■ EXERCISE DETAILS
Return the data in full, exactly as it was written.

- - - - - - -

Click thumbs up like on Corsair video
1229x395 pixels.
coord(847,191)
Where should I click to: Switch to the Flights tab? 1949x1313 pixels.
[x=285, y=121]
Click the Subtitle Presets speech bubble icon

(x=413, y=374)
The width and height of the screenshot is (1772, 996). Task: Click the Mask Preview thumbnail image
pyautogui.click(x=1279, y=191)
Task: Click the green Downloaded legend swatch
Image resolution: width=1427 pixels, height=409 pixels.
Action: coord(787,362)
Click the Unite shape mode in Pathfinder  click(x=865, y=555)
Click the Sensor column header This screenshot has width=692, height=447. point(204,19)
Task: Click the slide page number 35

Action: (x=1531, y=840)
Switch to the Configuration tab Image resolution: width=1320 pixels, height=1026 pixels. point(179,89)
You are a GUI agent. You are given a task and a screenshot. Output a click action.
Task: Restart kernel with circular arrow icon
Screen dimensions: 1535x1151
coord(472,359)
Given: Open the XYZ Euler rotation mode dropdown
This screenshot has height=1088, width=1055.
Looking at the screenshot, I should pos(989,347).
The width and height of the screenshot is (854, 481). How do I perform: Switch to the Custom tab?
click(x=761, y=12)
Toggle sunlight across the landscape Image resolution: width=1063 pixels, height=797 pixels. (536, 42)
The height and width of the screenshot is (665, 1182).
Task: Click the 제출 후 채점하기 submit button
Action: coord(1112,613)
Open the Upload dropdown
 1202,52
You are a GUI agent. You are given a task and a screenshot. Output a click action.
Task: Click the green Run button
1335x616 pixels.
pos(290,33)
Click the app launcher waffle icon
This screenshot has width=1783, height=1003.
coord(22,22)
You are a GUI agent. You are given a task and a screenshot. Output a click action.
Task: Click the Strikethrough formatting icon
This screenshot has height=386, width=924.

- - - - - - -

■ OUTPUT OF THE EXERCISE
Click thumbs up like on Corsair video
1229x395 pixels.
coord(847,191)
Where should I click to: Switch to the Flights tab? 1949x1313 pixels.
[x=285, y=121]
Click the Subtitle Presets speech bubble icon

(x=413, y=374)
The width and height of the screenshot is (1772, 996). Task: Click the Mask Preview thumbnail image
pyautogui.click(x=1279, y=191)
Task: Click the green Downloaded legend swatch
Image resolution: width=1427 pixels, height=409 pixels.
Action: coord(787,362)
Click the Unite shape mode in Pathfinder  click(x=865, y=555)
Click the Sensor column header This screenshot has width=692, height=447. point(204,19)
Task: Click the slide page number 35

Action: (x=1531, y=840)
Switch to the Configuration tab Image resolution: width=1320 pixels, height=1026 pixels. point(179,89)
You are a GUI agent. You are given a task and a screenshot. Output a click action.
Task: Restart kernel with circular arrow icon
Screen dimensions: 1535x1151
coord(472,359)
Given: Open the XYZ Euler rotation mode dropdown
This screenshot has height=1088, width=1055.
Looking at the screenshot, I should pos(989,347).
The width and height of the screenshot is (854, 481). How do I perform: Switch to the Custom tab?
click(x=761, y=12)
Toggle sunlight across the landscape Image resolution: width=1063 pixels, height=797 pixels. (536, 42)
The height and width of the screenshot is (665, 1182).
Task: Click the 제출 후 채점하기 submit button
Action: coord(1112,613)
Open the Upload dropdown
 1202,52
You are a GUI agent. You are given a task and a screenshot. Output a click action.
Task: Click the green Run button
1335x616 pixels.
pos(290,33)
Click the app launcher waffle icon
This screenshot has width=1783, height=1003.
coord(22,22)
You are a GUI agent. You are given a task and a screenshot. Output a click action.
Task: Click the Strikethrough formatting icon
This screenshot has height=386, width=924.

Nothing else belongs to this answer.